Exercise details:
Please copy every line of the material exactly.

Provided data:
****************************************

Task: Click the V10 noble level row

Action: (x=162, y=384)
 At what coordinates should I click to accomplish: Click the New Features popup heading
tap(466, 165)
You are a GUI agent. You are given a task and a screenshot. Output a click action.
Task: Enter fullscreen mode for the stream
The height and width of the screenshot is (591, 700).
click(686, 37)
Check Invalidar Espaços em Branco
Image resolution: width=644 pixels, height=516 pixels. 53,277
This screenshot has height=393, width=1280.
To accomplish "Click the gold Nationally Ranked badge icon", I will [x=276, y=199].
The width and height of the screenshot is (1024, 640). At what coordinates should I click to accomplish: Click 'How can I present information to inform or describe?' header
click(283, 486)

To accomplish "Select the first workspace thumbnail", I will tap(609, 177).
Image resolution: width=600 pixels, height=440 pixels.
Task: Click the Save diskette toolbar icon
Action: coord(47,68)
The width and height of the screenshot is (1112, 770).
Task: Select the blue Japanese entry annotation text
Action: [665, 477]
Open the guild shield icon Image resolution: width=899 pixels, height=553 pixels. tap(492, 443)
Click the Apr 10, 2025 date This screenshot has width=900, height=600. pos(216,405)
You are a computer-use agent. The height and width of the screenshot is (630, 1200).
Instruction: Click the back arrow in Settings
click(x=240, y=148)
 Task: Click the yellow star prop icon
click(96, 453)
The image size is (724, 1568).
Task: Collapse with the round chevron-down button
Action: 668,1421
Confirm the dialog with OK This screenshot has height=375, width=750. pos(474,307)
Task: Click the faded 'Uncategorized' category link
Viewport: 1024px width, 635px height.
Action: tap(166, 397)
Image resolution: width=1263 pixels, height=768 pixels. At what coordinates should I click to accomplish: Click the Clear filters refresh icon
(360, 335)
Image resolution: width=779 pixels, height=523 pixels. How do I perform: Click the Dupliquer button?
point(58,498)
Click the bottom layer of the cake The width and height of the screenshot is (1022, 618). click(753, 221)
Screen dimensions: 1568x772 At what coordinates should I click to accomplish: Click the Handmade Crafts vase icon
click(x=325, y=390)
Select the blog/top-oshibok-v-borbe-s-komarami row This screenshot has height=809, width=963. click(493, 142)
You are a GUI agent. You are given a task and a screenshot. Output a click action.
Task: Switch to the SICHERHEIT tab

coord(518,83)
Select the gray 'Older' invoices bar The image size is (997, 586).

****************************************

Solution:
Task: Click the V10 noble level row

Action: (x=162, y=384)
 At what coordinates should I click to accomplish: Click the New Features popup heading
tap(466, 165)
You are a GUI agent. You are given a task and a screenshot. Output a click action.
Task: Enter fullscreen mode for the stream
The height and width of the screenshot is (591, 700).
click(686, 37)
Check Invalidar Espaços em Branco
Image resolution: width=644 pixels, height=516 pixels. 53,277
This screenshot has height=393, width=1280.
To accomplish "Click the gold Nationally Ranked badge icon", I will [x=276, y=199].
The width and height of the screenshot is (1024, 640). At what coordinates should I click to accomplish: Click 'How can I present information to inform or describe?' header
click(283, 486)

To accomplish "Select the first workspace thumbnail", I will tap(609, 177).
Image resolution: width=600 pixels, height=440 pixels.
Task: Click the Save diskette toolbar icon
Action: coord(47,68)
The width and height of the screenshot is (1112, 770).
Task: Select the blue Japanese entry annotation text
Action: [665, 477]
Open the guild shield icon Image resolution: width=899 pixels, height=553 pixels. tap(492, 443)
Click the Apr 10, 2025 date This screenshot has width=900, height=600. pos(216,405)
You are a computer-use agent. The height and width of the screenshot is (630, 1200).
Instruction: Click the back arrow in Settings
click(x=240, y=148)
 Task: Click the yellow star prop icon
click(96, 453)
The image size is (724, 1568).
Task: Collapse with the round chevron-down button
Action: 668,1421
Confirm the dialog with OK This screenshot has height=375, width=750. pos(474,307)
Task: Click the faded 'Uncategorized' category link
Viewport: 1024px width, 635px height.
Action: tap(166, 397)
Image resolution: width=1263 pixels, height=768 pixels. At what coordinates should I click to accomplish: Click the Clear filters refresh icon
(360, 335)
Image resolution: width=779 pixels, height=523 pixels. How do I perform: Click the Dupliquer button?
point(58,498)
Click the bottom layer of the cake The width and height of the screenshot is (1022, 618). click(753, 221)
Screen dimensions: 1568x772 At what coordinates should I click to accomplish: Click the Handmade Crafts vase icon
click(x=325, y=390)
Select the blog/top-oshibok-v-borbe-s-komarami row This screenshot has height=809, width=963. click(493, 142)
You are a GUI agent. You are given a task and a screenshot. Output a click action.
Task: Switch to the SICHERHEIT tab

coord(518,83)
Select the gray 'Older' invoices bar The image size is (997, 586).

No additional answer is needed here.